▸ Input data:
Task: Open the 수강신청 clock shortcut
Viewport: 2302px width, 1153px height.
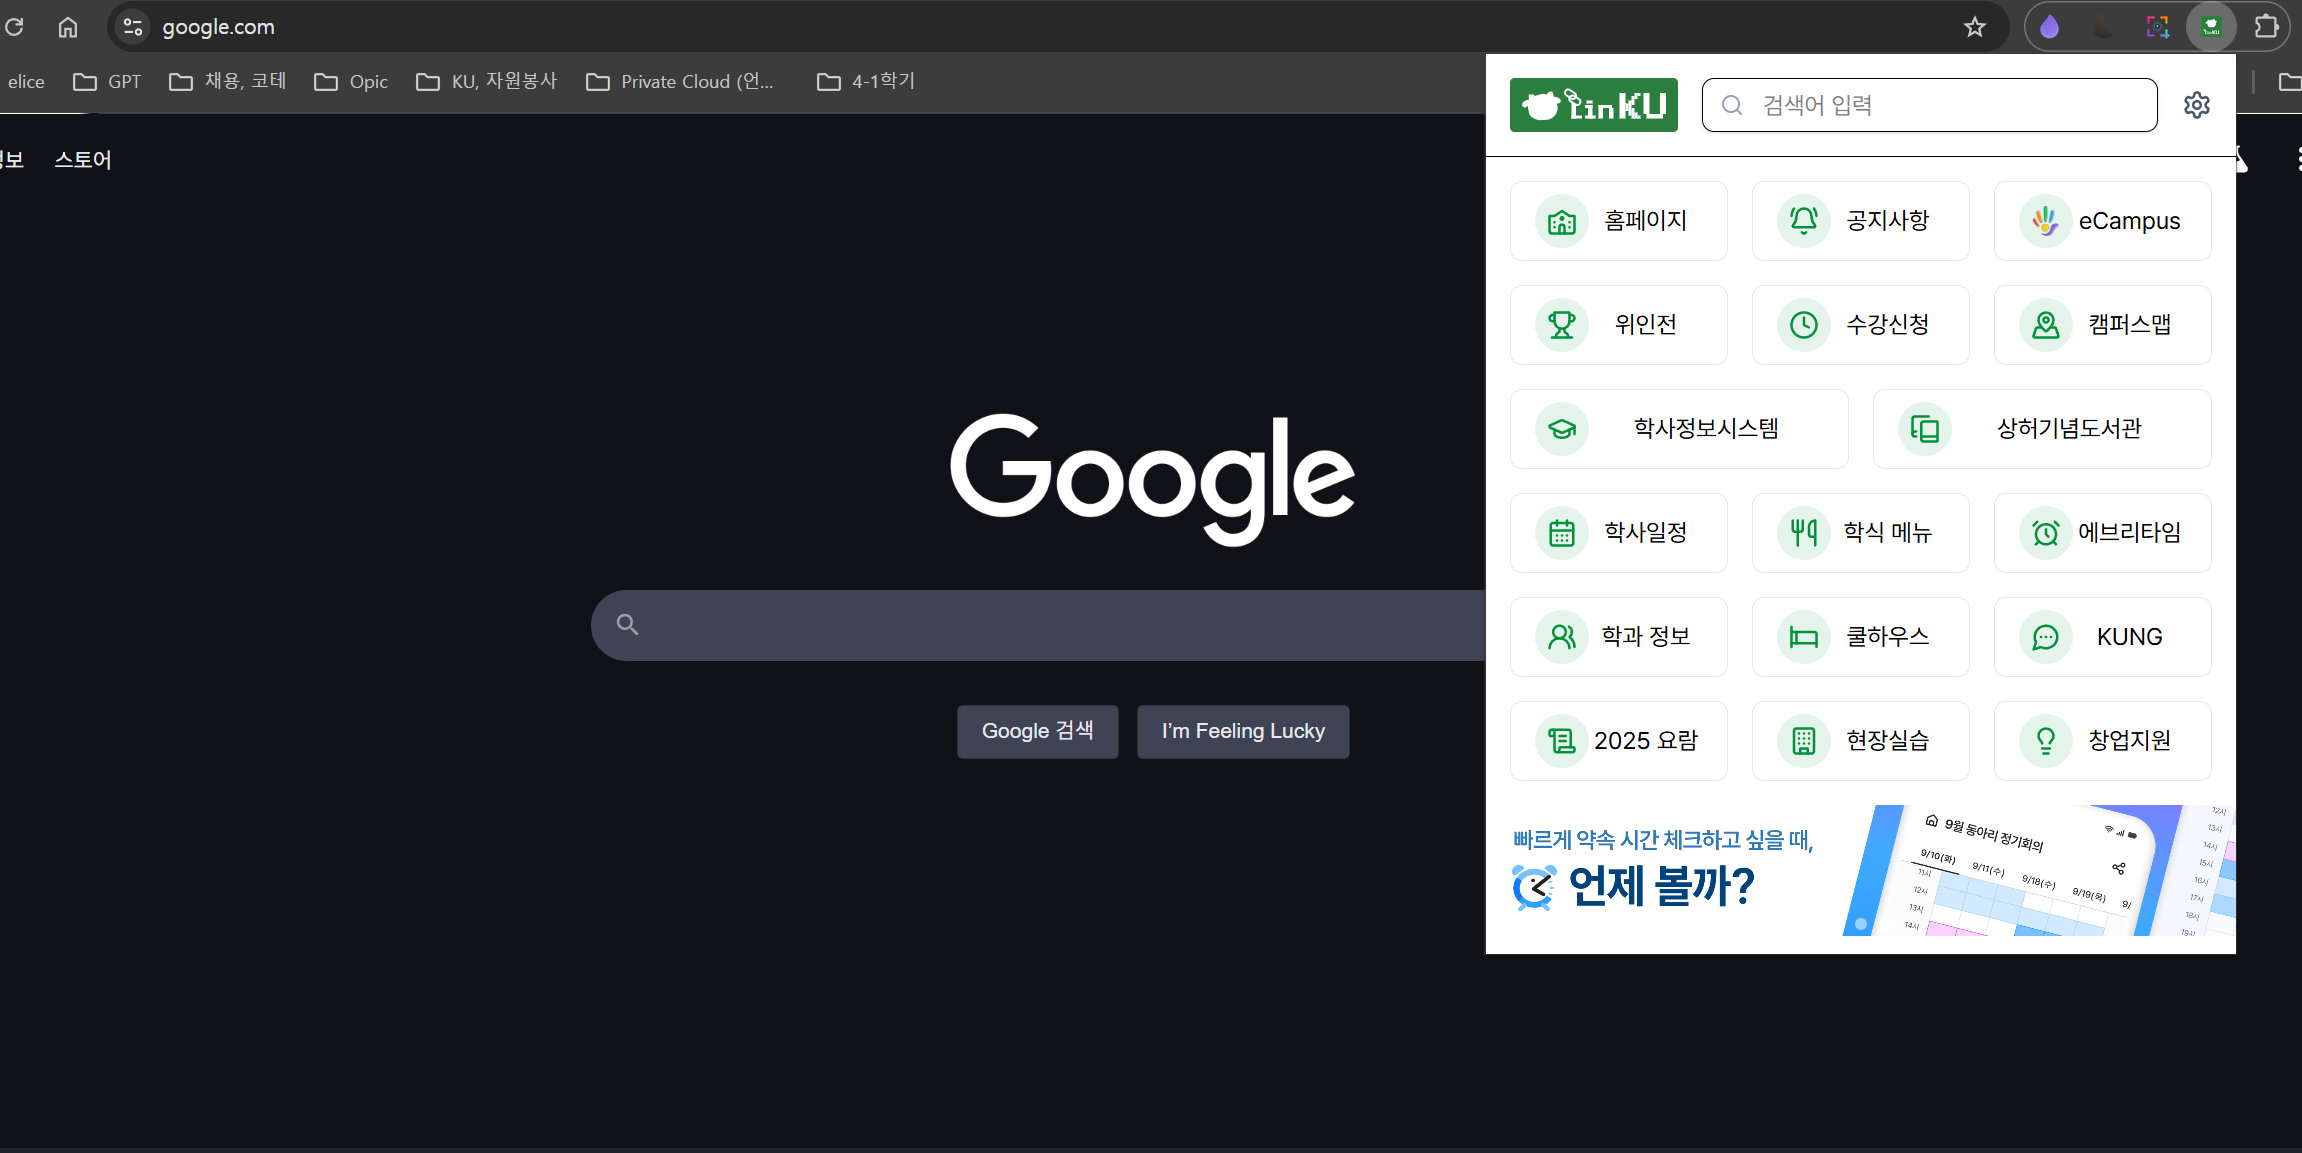Action: [1860, 325]
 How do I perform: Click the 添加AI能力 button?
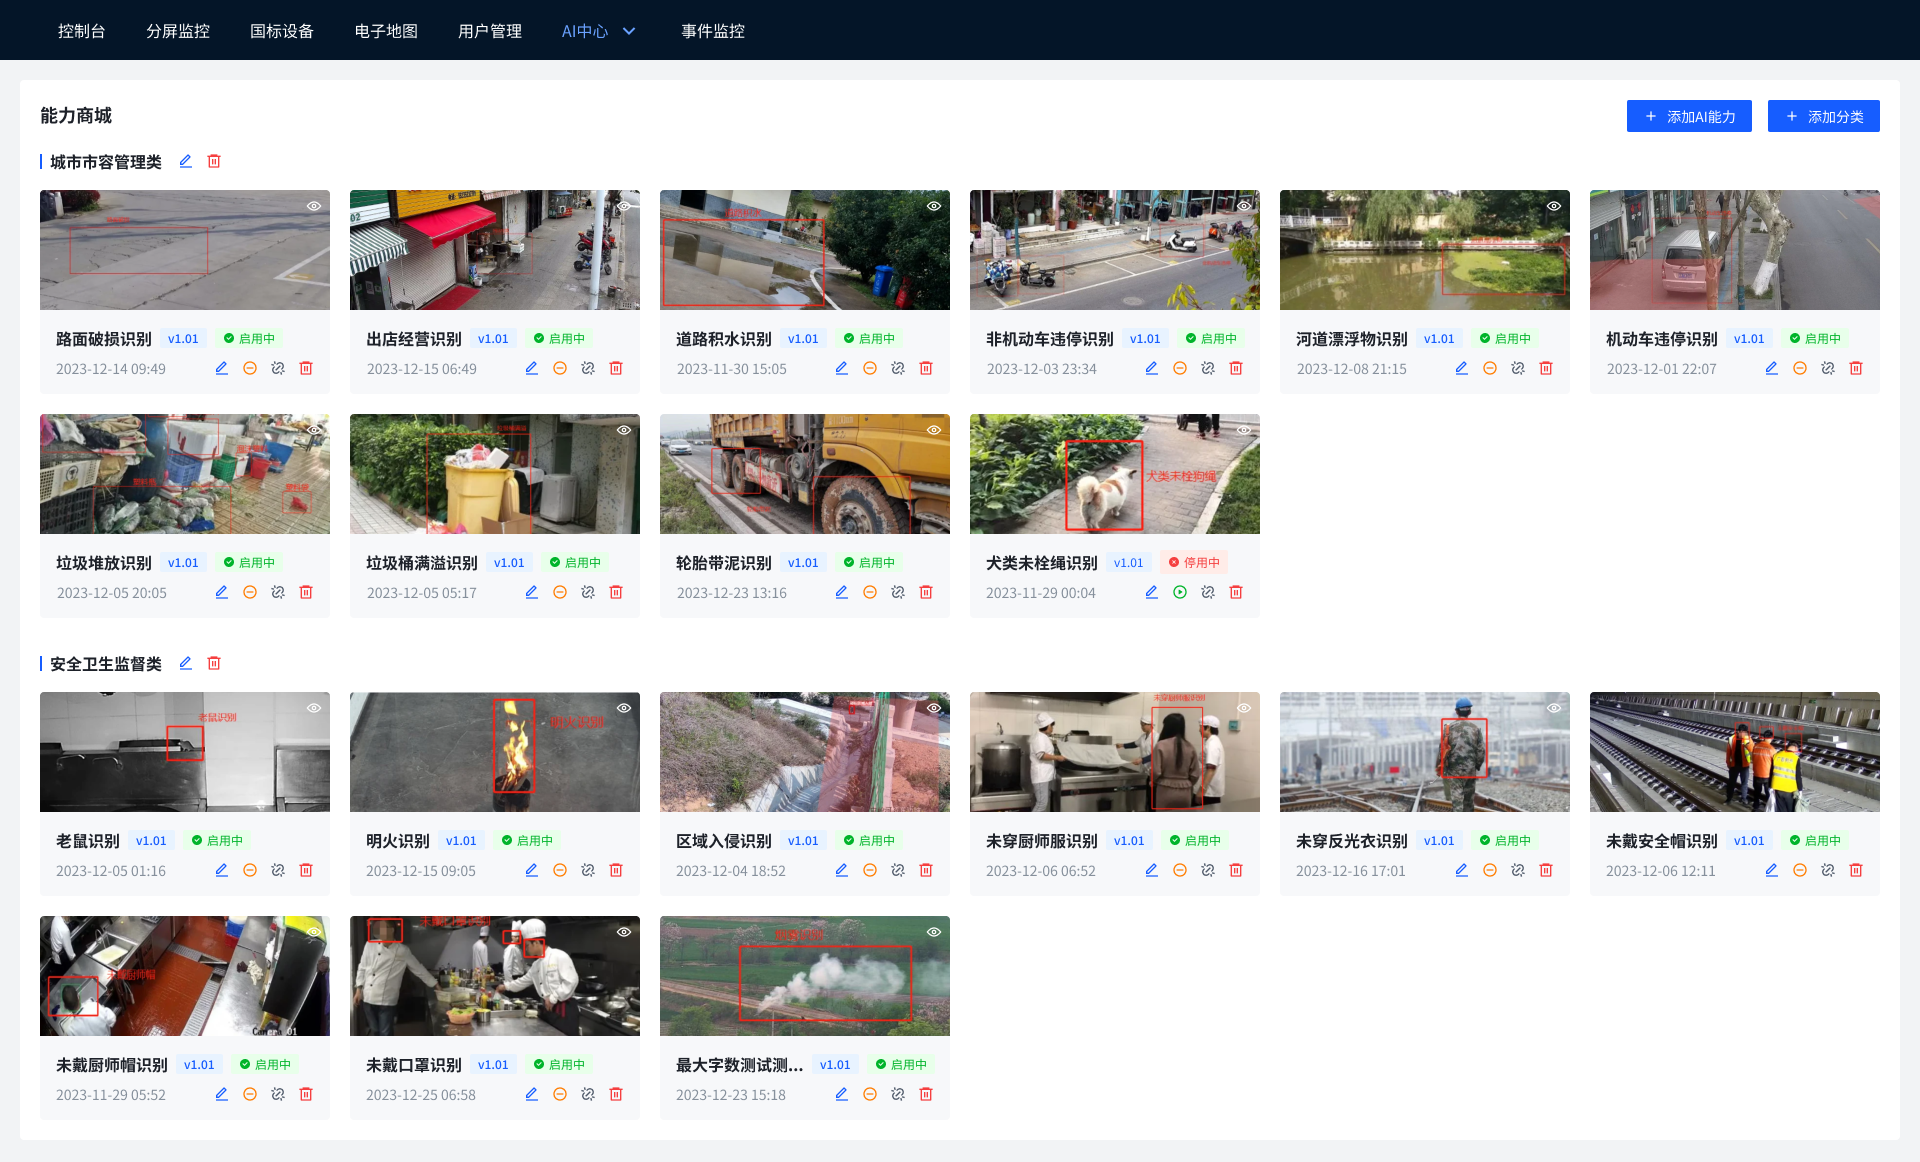pyautogui.click(x=1689, y=116)
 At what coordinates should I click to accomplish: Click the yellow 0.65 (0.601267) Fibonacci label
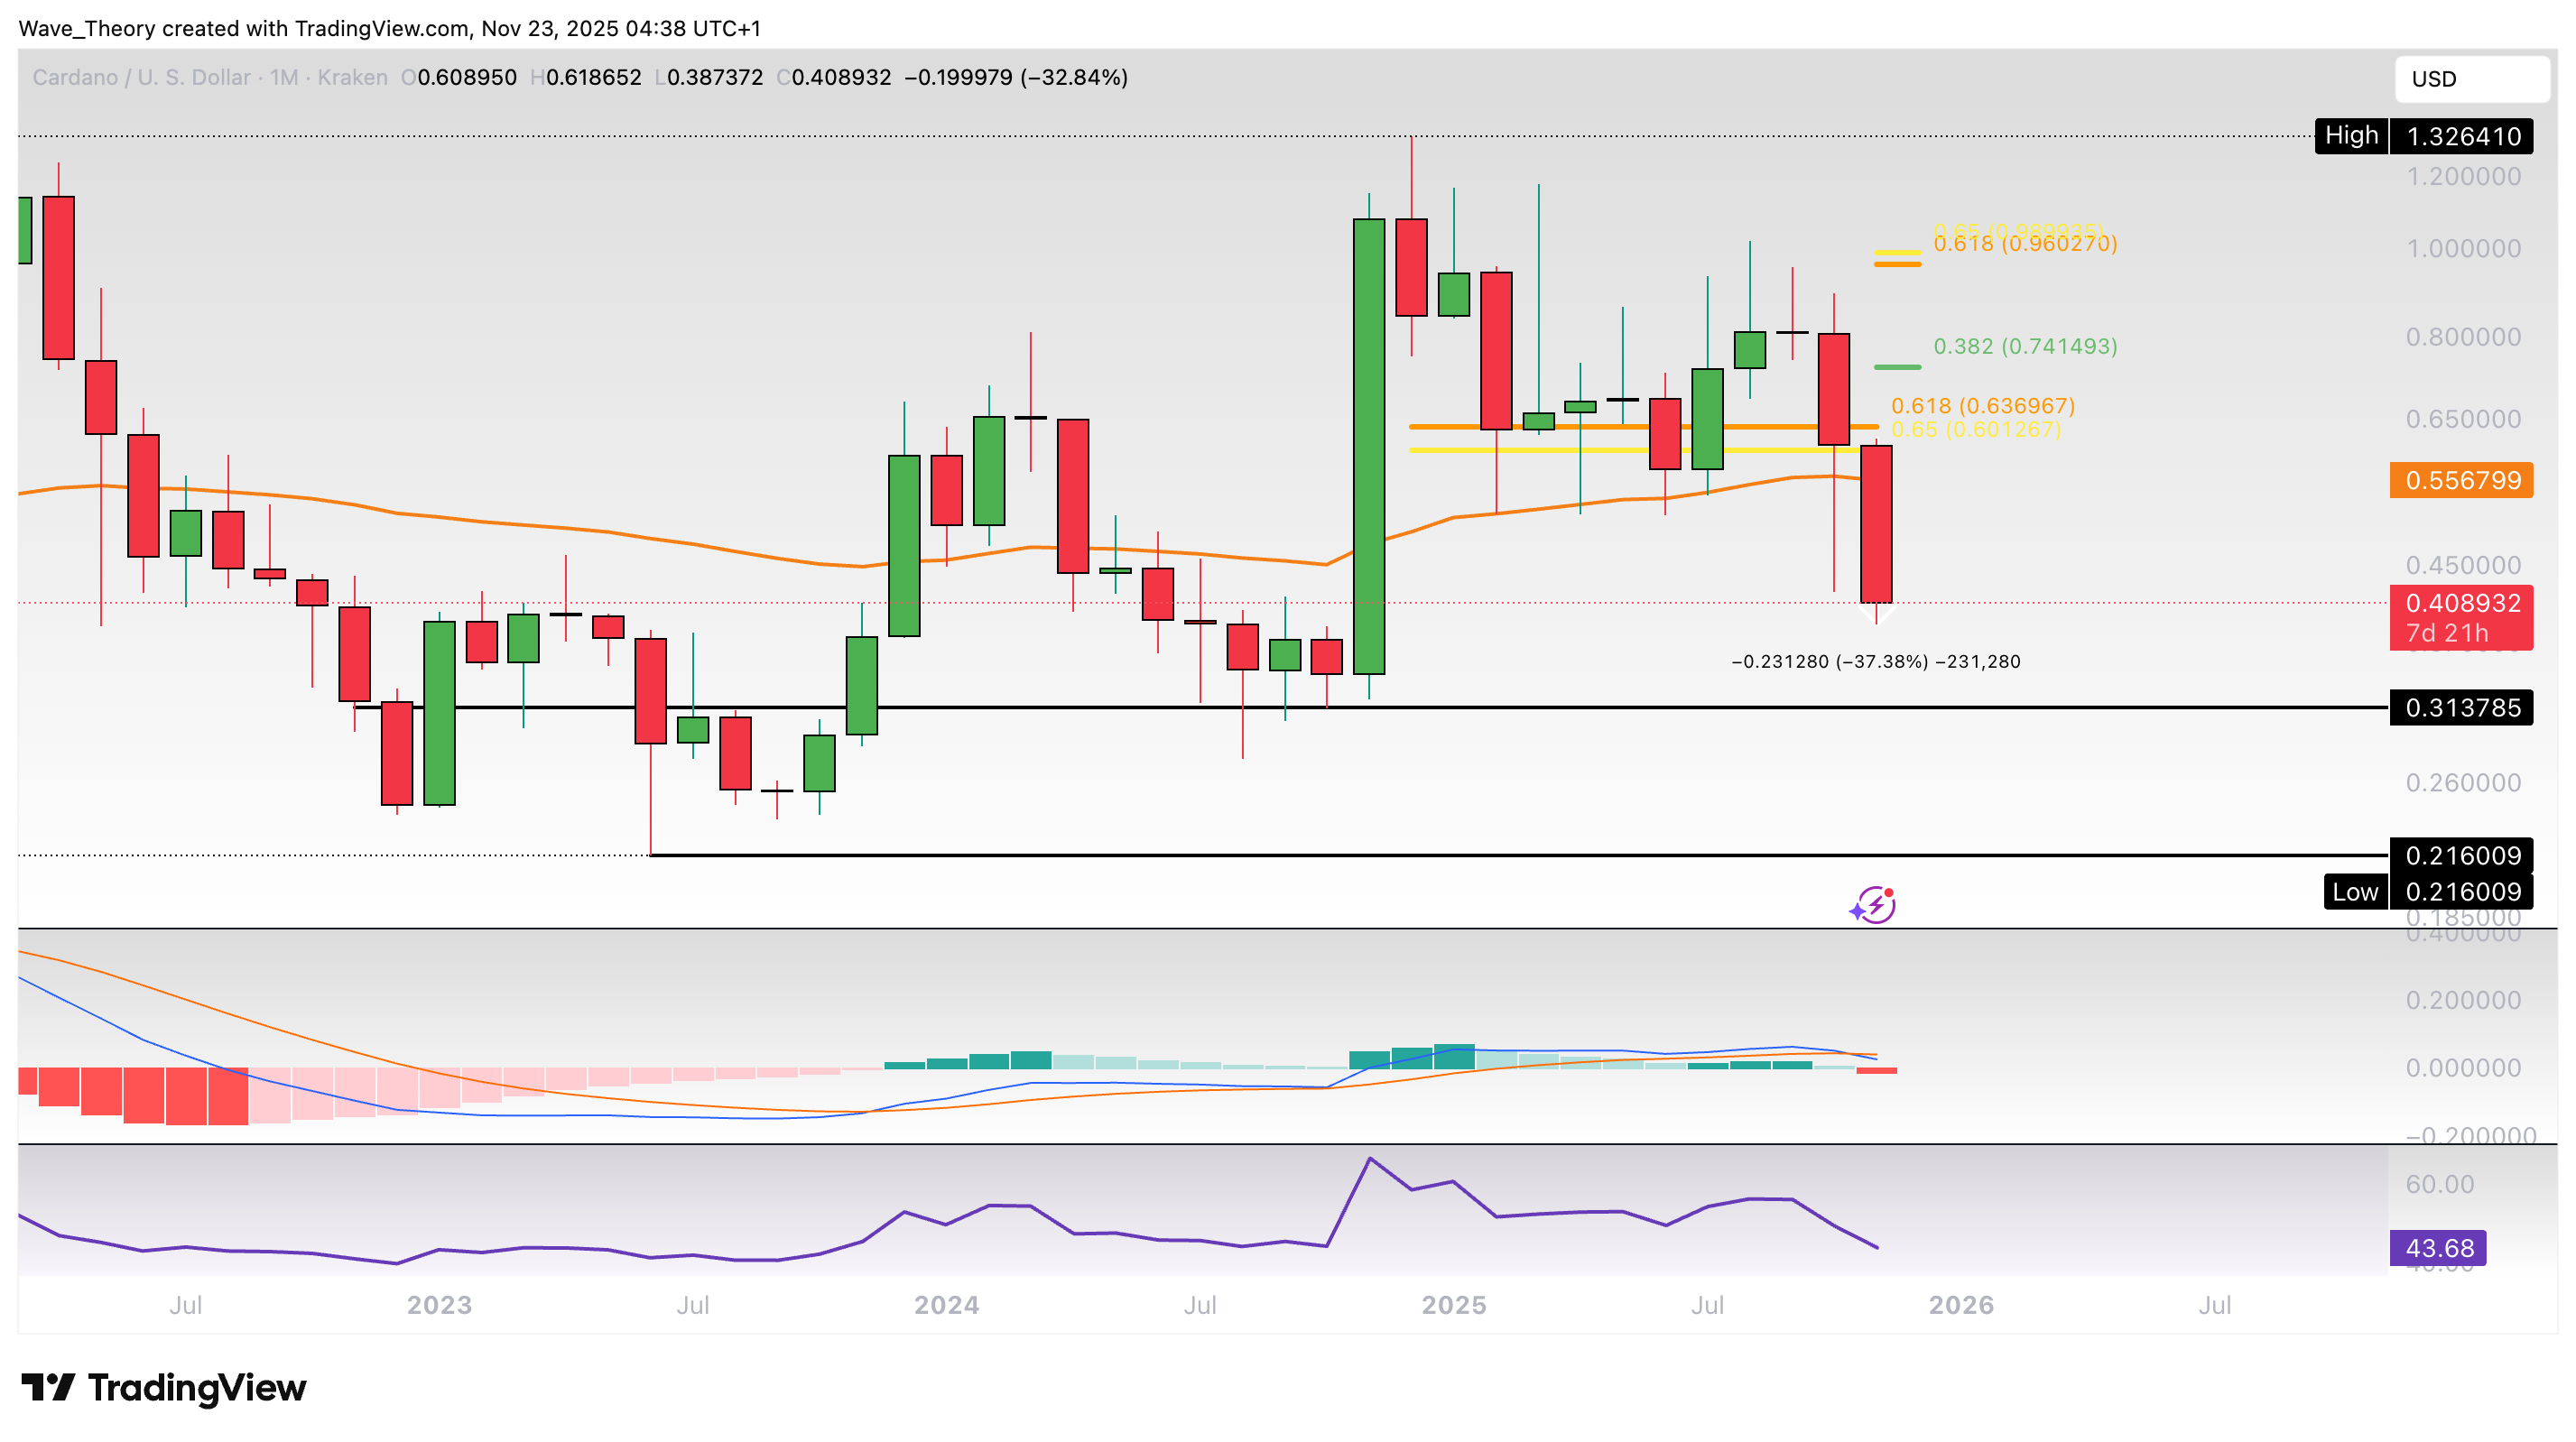click(x=1975, y=429)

▸ Assigned task:
Copy out the whole listing exactly. Skip its pictures.

▸ Solution:
Task: Open the 수강신청 clock shortcut
Viewport: 2302px width, 1153px height.
Action: [1860, 325]
 How do I perform: Click the 添加AI能力 button?
pyautogui.click(x=1689, y=116)
 At what coordinates should I click to accomplish: Click the yellow 0.65 (0.601267) Fibonacci label
click(x=1975, y=429)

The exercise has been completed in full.